Considérons un carrefour en ville. Une voiture roule vers ce carrefour et s'arrête au feu. Quoi de plus banal, apparemment ? Mais songeons aux innombrables carrefours de par le monde où manque un feu pourtant bien nécessaire, où le feu est installé et ne fonctionne pas, ou encore, comme à Naples, où des feux fonctionnent mais que personne ne respecte. On peut enfin songer à Yamoussoukro, la capitale pharaonique de la Côte d Ivoire, où, dit-on, des feux fonctionnent, mais où il n'y a pas de voitures.

Evénement moins probable qu'il n'y paraît, donc. Portons à présent notre attention sur l'automobiliste. On est tenté d'interpréter son arrêt par des raisons de prudence, pour éviter une rencontre avec un véhicule venant de l'autre rue, ou par crainte d'un procès-verbal. Mais je précise que la visibilité est parfaite, pas une voiture n'apparaît et aucun uniforme en vue. Pourtant, l'automobiliste s'est arrêté. Pourquoi ?

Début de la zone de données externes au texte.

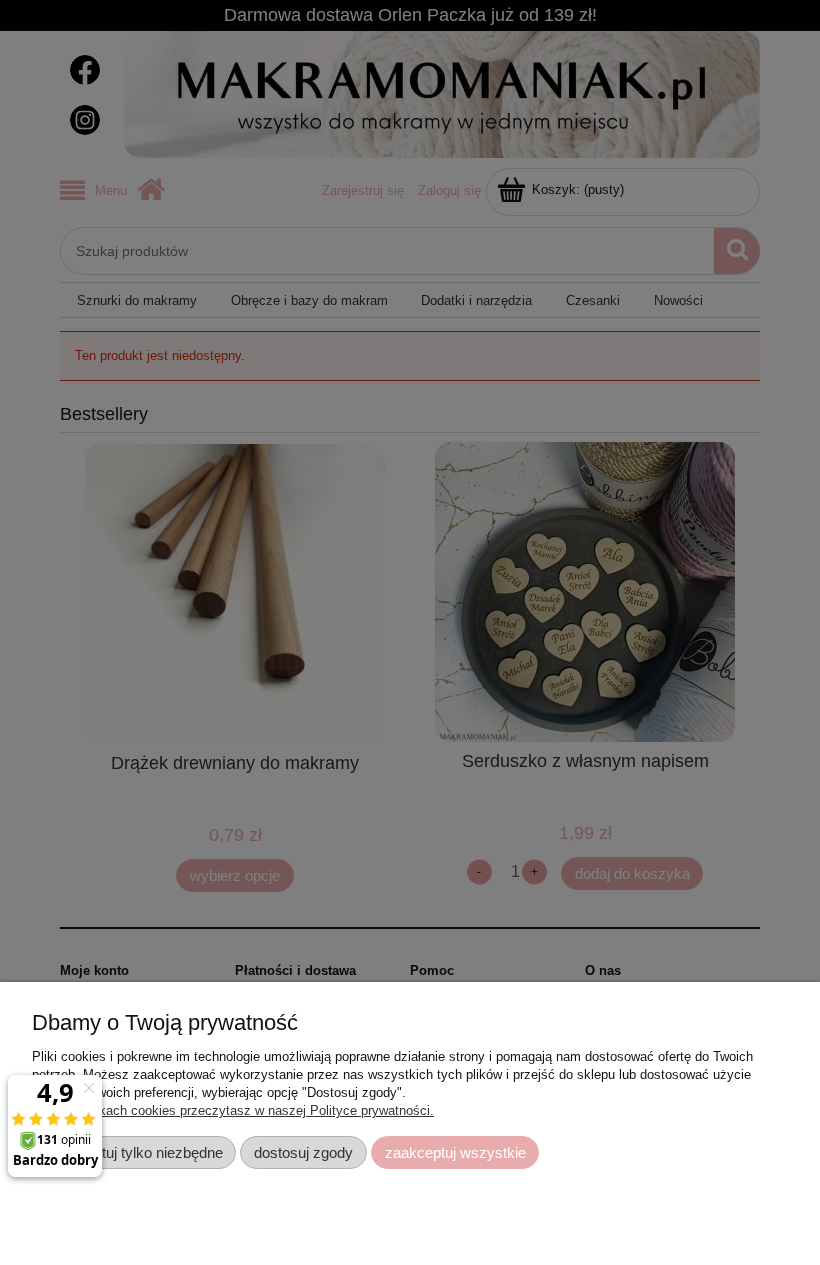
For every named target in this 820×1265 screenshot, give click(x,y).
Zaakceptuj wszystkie (455, 1152)
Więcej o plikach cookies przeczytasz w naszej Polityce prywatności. (233, 1110)
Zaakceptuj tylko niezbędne (134, 1152)
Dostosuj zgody (303, 1152)
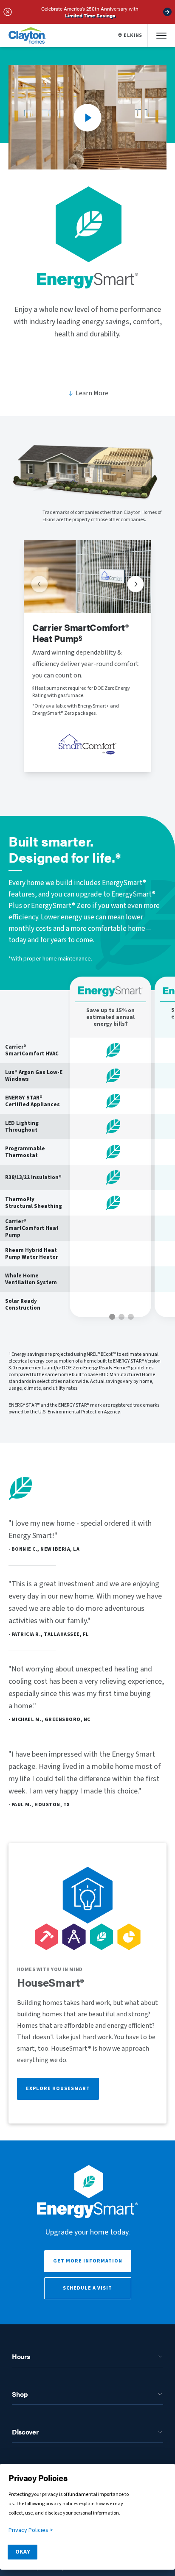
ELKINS (133, 35)
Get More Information (87, 2261)
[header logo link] (27, 35)
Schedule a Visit (87, 2288)
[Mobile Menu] (161, 35)
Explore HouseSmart (58, 2088)
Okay (22, 2552)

Pour éclairer la réponse que je suggère, je précise qu'au même moment, un adolescent sur sa moto pétaradante, dressé sur la roue arrière, franchit le carrefour sans s'arrêter. Les circonstances étant ce qu'elles sont, c'est lui qui a un comportement rationnel. L'automobiliste manifeste par son arrêt rituel son appartenance à la tribu des conducteurs prudents et respectueux des lois. Quant au motard, c'est plutôt par défi que par raison qu il fait ainsi, montrant ainsi son appartenance à la tribu ennemie des bourgeois en auto.

Voyons à présent le feu tricolore. Son existence et son bon fonctionnement ont exigé la collaboration sans défaillance de ceux qui l'ont implanté, ceux qui l'ont équipé, ceux qui l'alimentent en courant et ceux qui l'entretiennent. L'un ou l'autre aurait sans doute de bonnes raisons de manquer à sa tâche.

Mais l'élément le plus significatif de cette scène est la voiture. MM. Midler, Moisdon et Weil ont présenté (Annales des mines, Réalités Industrielles, octobre 1991) les rituels élaborés qui permettent à des spécialistes naturellement rivaux de dialoguer et de travailler ensemble dans des conditions d'urgence qui interdisent toute progression cartésienne. Cette ritualisation nécessaire des processus de fabrication est bien plus ancienne que le zéro-stock et le juste-à-temps. Je me souviens que dans les années soixante circulaient à la Régie Renault deux histoires: celle de la ficelle à la confiture, et celle de l'armoire du Turc.

Une chaîne de montage à l'ancienne, fordienne et taylorienne à souhait, avait été vendue clé en main à un pays de l'Est où elle ne fonctionnait pas. Pourtant, chaque détail technique avait été fidèlement reproduit. En observant la même chaîne en fonctionnement à Billancourt, on découvrit entre autres qu'un ouvrier chargé de déposer une petite rondelle sur un axe incommode d'accès avait apporté de chez lui une assiette chargée de confiture, y trempait une ficelle avec laquelle il attrapait quelques rondelles. Il descendait ensuite la ficelle vers l'axe, la tournant pour présenter une rondelle en position favorable.

Quant au Turc, c'était un émigré employé sur une chaîne depuis quelques semaines, et qui mourut subitement. Dans son armoire, on découvrit un stock d'une demi-journée de la pièce qu'il était chargé de monter. Ses camarades expliquèrent que c'était un stock de sécurité qu'il avait patiemment constitué par peur d'arrêter la chaîne à son poste.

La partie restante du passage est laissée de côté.